Ik vond daar in de inventaris van de Doopsgezinde Gemeente, het Marcelis Goverts Gasthuis, het Klaas Tiglerleen en de Hubertine Stichting te Leeuwarden (toegang 75) onder nummer 1049 de volgende beschrijving ‘ “Ter nagedachtenis van den eerwaardigen en zeer geleerden Heere Klaas Tigler” enz. Lijkdicht voor Klaas Tigler door Jan Brouwer’. Voor zover ik weet is dit gedicht na 1811 nooit weer gepubliceerd. Graag laat ik het hier nu in zijn geheel volgen:

Ter NAGEDACHTENIS van den Eerwaardigen en zeer geleerden Heere, Klaas Tigler; in leven Leeraar der Doopsgezinden te Leeuwarden, Overleden aldaar, op den 30sten van Hooimaand 1811, in den Ouderdom van ruim zeven-en-tachtig Jaren.  

Laat af, ô Vriendenrei! bij TIGLER’s Lijk te weenen;
Zijn schim wenkt U te rug, verbiedt het rouw betoon:
Des Grijsaards levenslamp heeft eind’lijk uitgeschenen;
’t Eerwaardig Hoofd zinkt nêer, verzierd met wijsheids kroon.
De Dood, wiens jongsten slag geen sterv’ling af kan weren,
Volbragt aan Hem zijn werk, die slaapt voor de Eeuwigheid
Lang mogt zijn gulden mond Gemeente en Vrienden leeren,
Lang was zijn dankbaar hart ter grafrust voorbereidt.
Beschouwt het ruim bestek van volle tachtig jaren
Door Hem, na ’t zevental der kindsheid. afgeleefd:
Ziet om ’s mans lijkbus Wees, noch droeve Weduw, waren,
En weent dan, waar de dood ons scherper treurstof geeft.
Maar hoe! Weldadigheid liet ons den rouwkreet hooren,
Van Armen, door zijn’ hand getroost in leed en nood.
De Vriendschap poogt vergeefs haar bange klagt te smoren,
En ’t Christendom ontvalt een Vraagbaak met zijn’ dood.
Zoo wordt de Wijze steeds der aard’ te vroeg onttogen:
En, voor den Hemel rijp, baart zijn verlies hier smart.
Zijn voorbeeld missen wij, zijn deugd, en ijv’rig pogen
Tot zuiv’ring van ’t Geloof, en heiliging van ’t hart.

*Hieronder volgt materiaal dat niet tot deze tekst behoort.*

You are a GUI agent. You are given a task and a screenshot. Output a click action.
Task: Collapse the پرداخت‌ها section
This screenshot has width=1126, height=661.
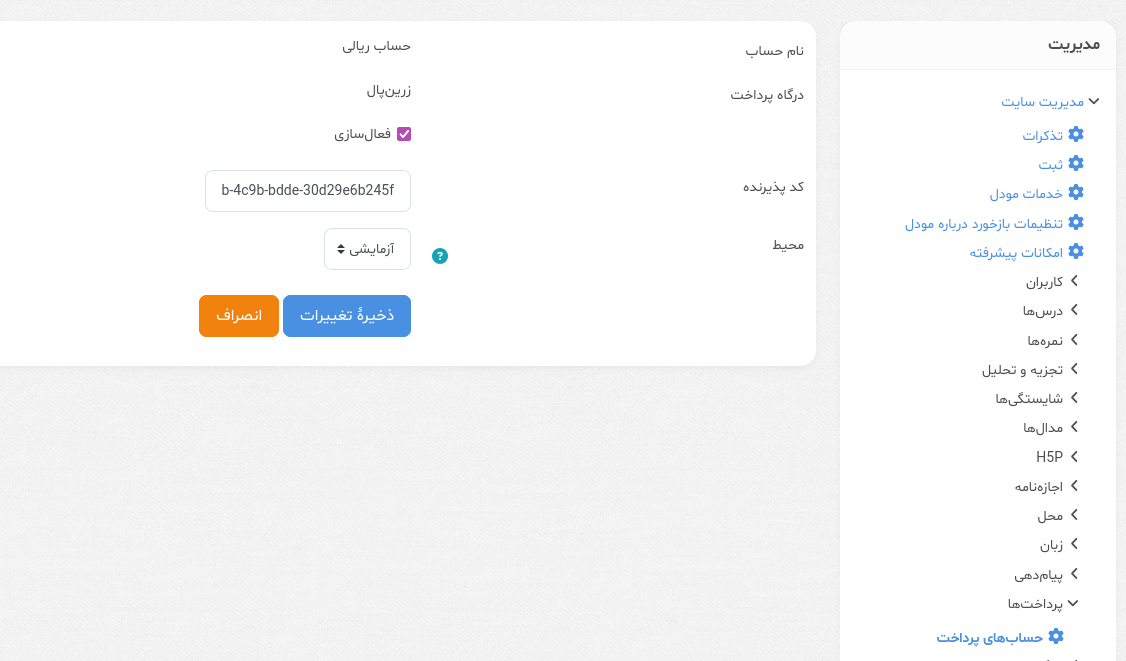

Ja, TIGLER! die voorheên door nutte Rede stichtte;
Wiens opgeklaard Verstand de dwaling wederstond;
Die zich naar JEZUS Wet in leere en wandel rigtte,
En, wars van Sektegeest, zich hield aan ’t Nieuw Verbond;
Wiens Ouderdom, ’t vermaak der jeugd, de lier nog snaarde,
En zingend Godes lof bij elken jaardag prees;
Die matig, gastvrij, en regtvaardig, schatten spaarde,
En, zonder praalzucht mild, aan nooddruft hulp bewees;
Ja, TIGLER! laat een traan der vriendschap U behagen,
Daar U de Dood naar ’t Rijk van CHRISTUS henen leidt,
Gij zegepraalt; en wij, wij matigende ons klagen,  
Verlangen naar den stond, die ons van U nog scheidt.
JAN BROUWER.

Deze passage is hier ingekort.